Breast cancer study aims to speed drugs, cooperation

Researchers launched a unique collaboration aimed at getting cancer drugs to the market more quickly on Wednesday - one in which three companies will cooperate with government and non-profit groups to test five experimental breast cancer drugs.

The study, called Investigation of Serial Studies to Predict Your Therapeutic Response with Imaging and Molecular Analysis, or I-SPY2, will aim to use DNA to match the best drug to each individual patient, and to more quickly toss out approaches that do not work or that are too toxic.

The launch of the $26 million, five-year experiment will be announced at 9 a.m. EDT (1300 GMT) in Washington at http://www.visualwebcaster.com/I-SPY2-Launch.

Unusually, the companies agreed to share information on using genes to predict how well a patient will respond as part of the Biomarkers Consortium, which includes the U.S. Food and Drug Administration and the National Institutes of Health.

“I think it is the theme for the future of research,” Anna Barker, deputy director of the National Cancer Institute, said in a telephone interview.

“I-SPY 2 will provide a path to personalized medicine,” said Dr. Laura Esserman, a breast cancer surgeon at the University of California San Francisco who will help lead the clinical trials.

The trial will match patients to one of five experimental drugs:

- ABT-888 or veliparib, being developed by Abbott Laboratories. The pill is a PARP inhibitor, which blocks a cell repair enzyme used by cancer cells.

- AMG 655 or conatumumab, a targeted drug being developed by Amgen. It is an APO/TRAIL inhibitor that causes cancer cells to self-destruct.

- Amgen’s AMG 386, an angiogenesis inhibitor that stops tumors from growing blood vessels to nourish themselves.

- CP-751,871 or figitumumab, being developed by Pfizer Inc. to target the insulin growth factor receptor or IGFR.

- Pfizer’s HKI-272 or neratinib, another targeted therapy called a Pan ErbB inhibitor that targets several related receptors used by cancer cells.

■ Provided data

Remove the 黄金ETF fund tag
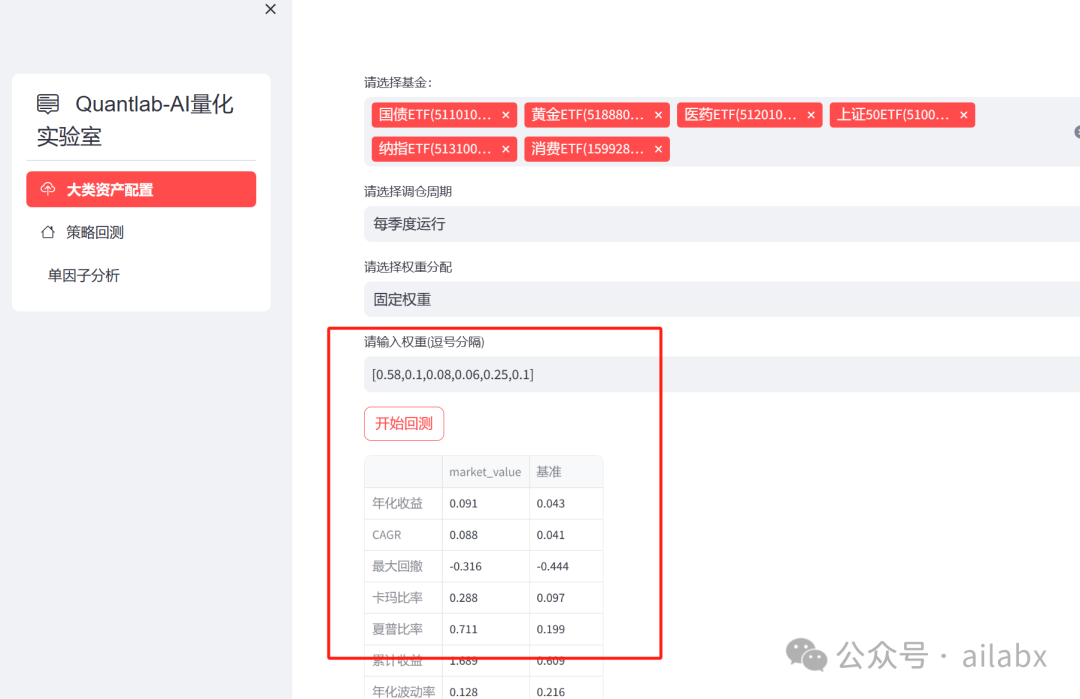This screenshot has width=1080, height=699. 658,114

■ What to do
a) Decide whether each statement below agrees with the article on the I-SPY2 breast cancer study. Answer yes or no for each, and quote the words from the article that settle it.
(i) The I-SPY2 experiment is planned to last five years at a cost of $26 million.
(ii) AMG 386 is being developed by Pfizer.
(iii) Anna Barker is a breast cancer surgeon at the University of California San Francisco.
b) Transcribe the portion of the I-SPY2 breast cancer study article starting with "Researchers launched a" and going on through "are too toxic.".
c) Pick up the article on the I-SPY2 breast cancer study after its final sentence, and continue writing it.

■ Responses per task
a)
(i) Yes: "The launch of the $26 million, five-year experiment"
(ii) No: "Amgen’s AMG 386, an angiogenesis inhibitor"
(iii) No: "Anna Barker, deputy director of the National Cancer Institute"

b)
Researchers launched a unique collaboration aimed at getting cancer drugs to the market more quickly on Wednesday - one in which three companies will cooperate with government and non-profit groups to test five experimental breast cancer drugs.

The study, called Investigation of Serial Studies to Predict Your Therapeutic Response with Imaging and Molecular Analysis, or I-SPY2, will aim to use DNA to match the best drug to each individual patient, and to more quickly toss out approaches that do not work or that are too toxic.

c)
EARLY TREATMENT

“It is the best combination I have seen of state-of-the art biomarkers and state-of-the-art drugs that enable us to put drugs into patients and start evaluating them on a faster basis,” Barker said.

“It’ll speed up the whole process.”

Patients at 20 cancer centers will be tested right after they get tiny samples of tissue taken called biopsies. Before they ever get surgery, they will be treated with one of the drugs to see if this helps prevent tumor spread.

Up to 12 different cancer drugs will be tested. Unusually, the group has FDA approval to drop and add drugs throughout the course of the trial without having to stop the trial to write a whole new protocol.

Safeway Inc. is paying for a large part of experiment. Johnson & Johnson, Roche AG subsidiary Genentech and Eli Lilly and Co. will also provide funding.

“This approach could apply to other diseases and other cancer,” said Barker.

UCSF Chancellor Dr. Sue Desmond-Hellmann said the approach could save the U.S. healthcare system money.

“It has the opportunity to make clinical trials more efficient so we will spend less to develop new remedies,” Desmond-Hellmann, a former drug company executive, said in a telephone interview.

“I predict that companies will be watching this.”